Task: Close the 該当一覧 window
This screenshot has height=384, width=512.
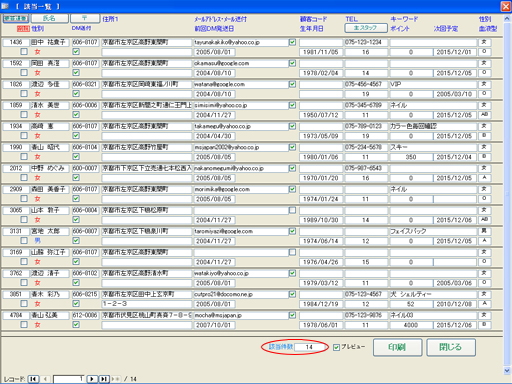Action: pos(506,6)
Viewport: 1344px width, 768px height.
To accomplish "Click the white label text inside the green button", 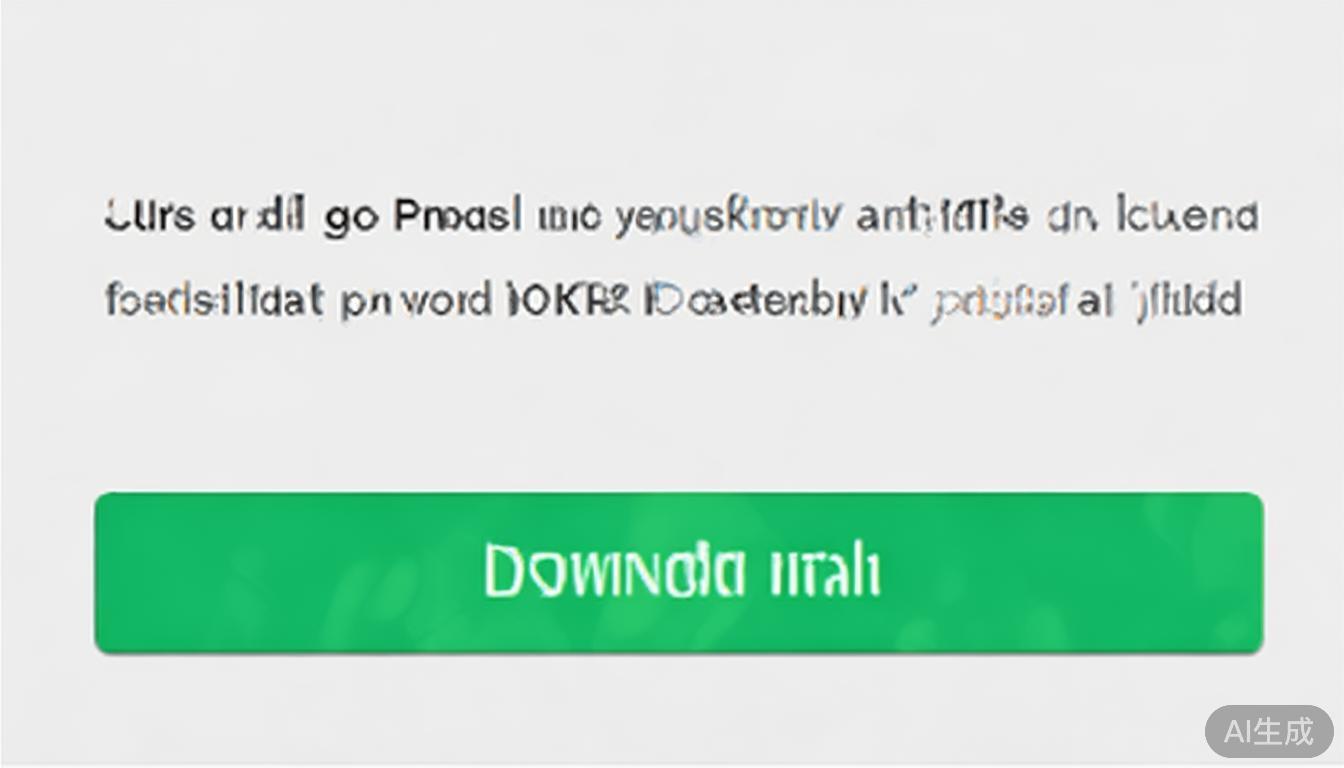I will [x=682, y=572].
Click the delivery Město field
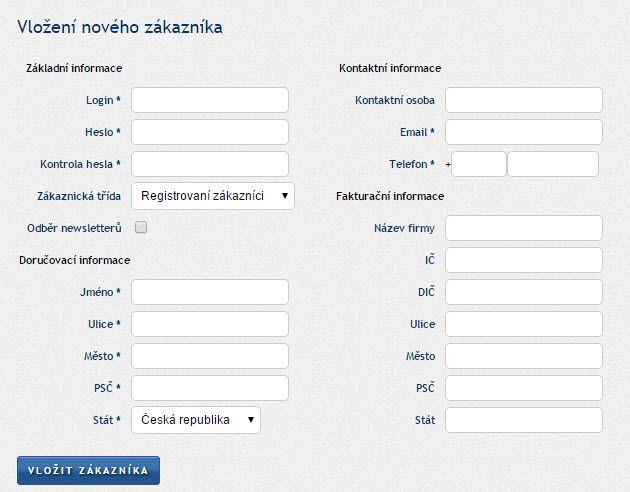 210,356
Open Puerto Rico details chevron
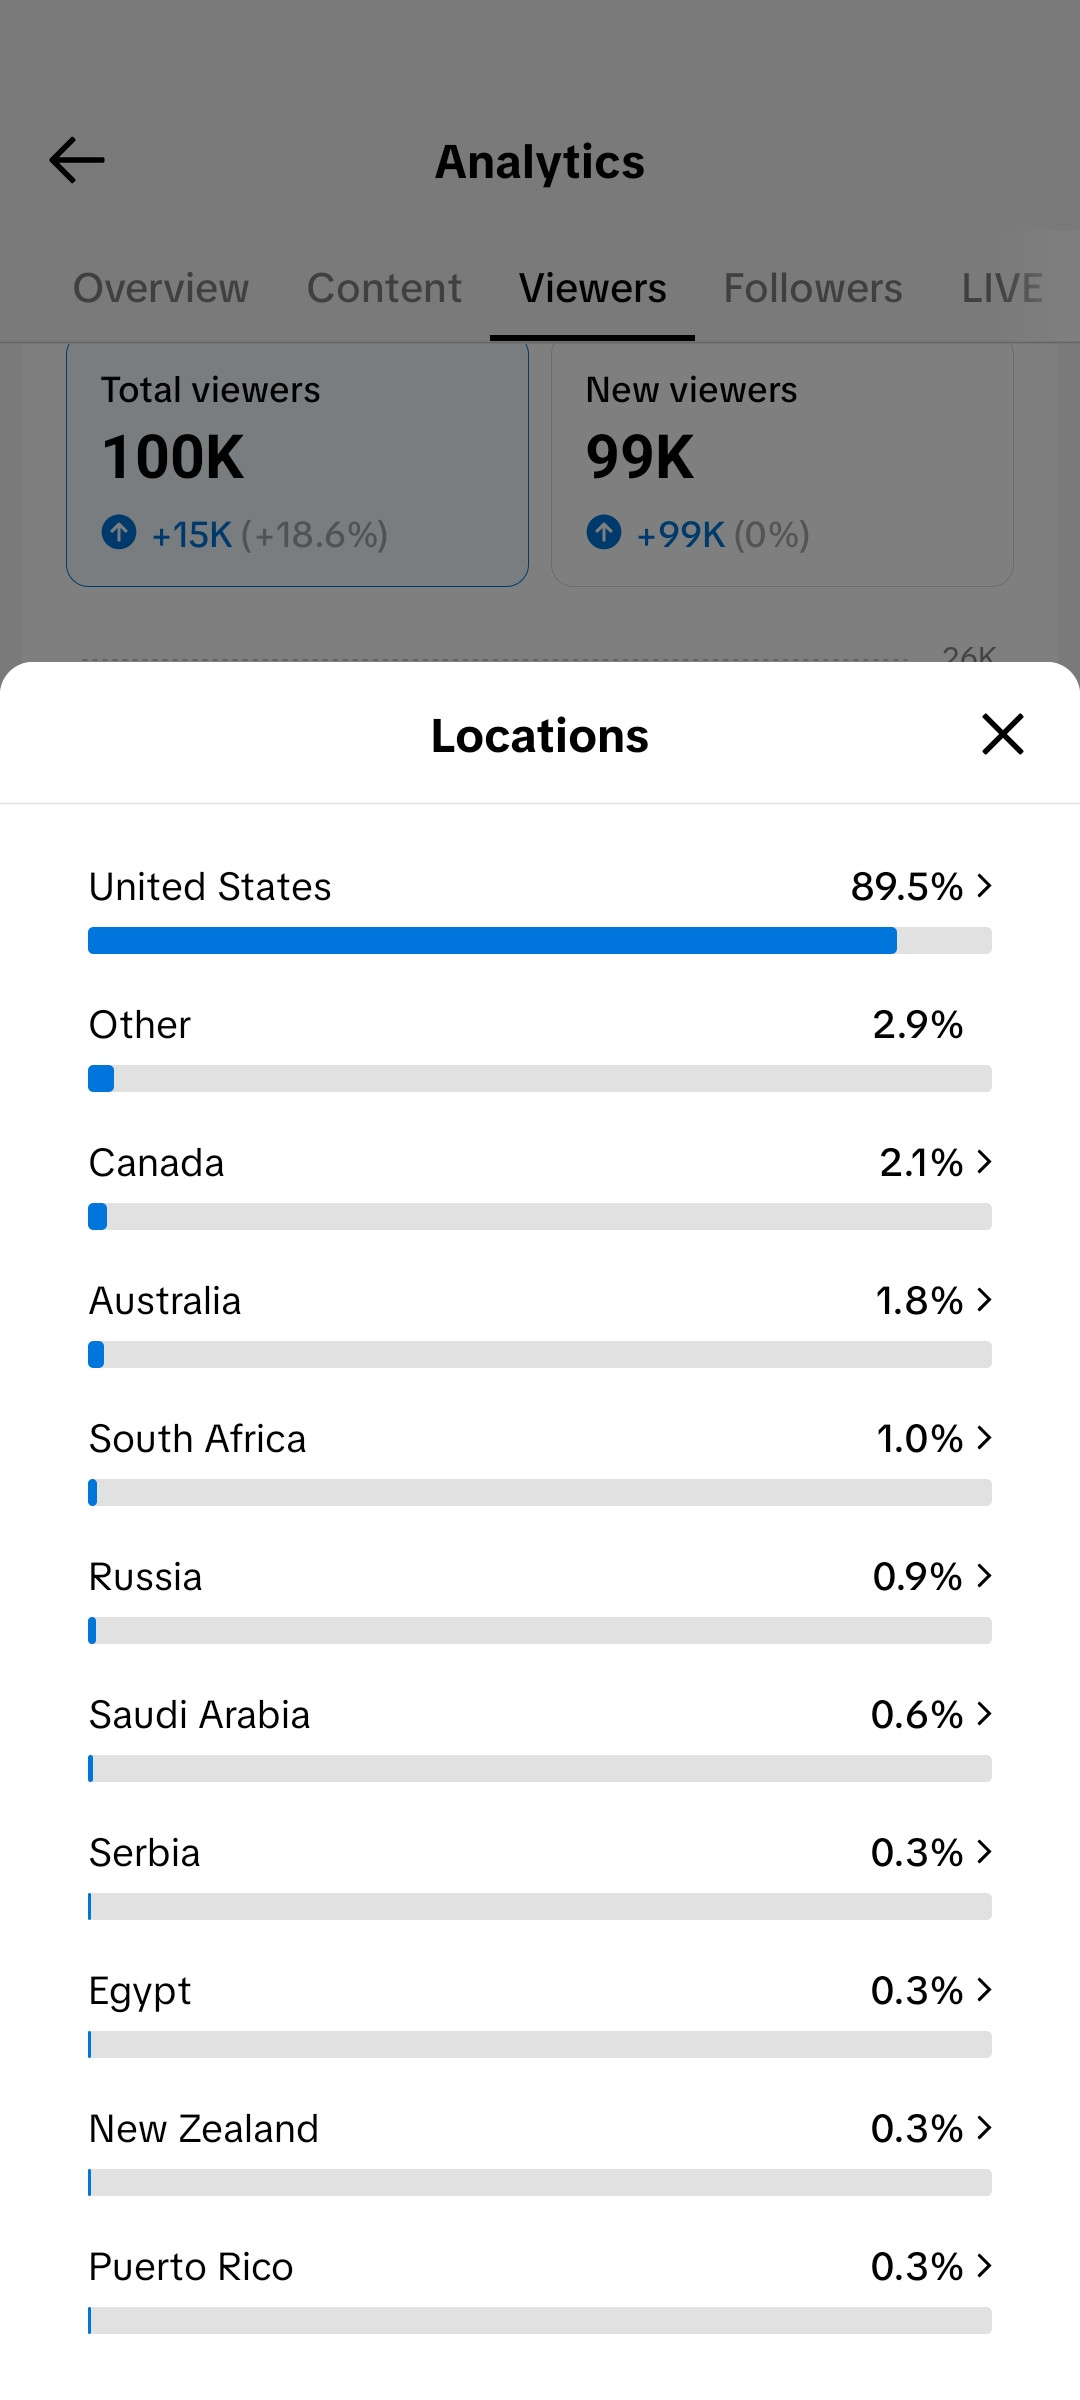The width and height of the screenshot is (1080, 2400). 984,2266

Exercise directions:
What is needed is an exact restatement of the lines from the line with "Click the delivery Město field" through the final line of the data, pictures excluded.

Problem solution:
Click the delivery Město field
 210,356
Open Puerto Rico details chevron
The width and height of the screenshot is (1080, 2400). 984,2266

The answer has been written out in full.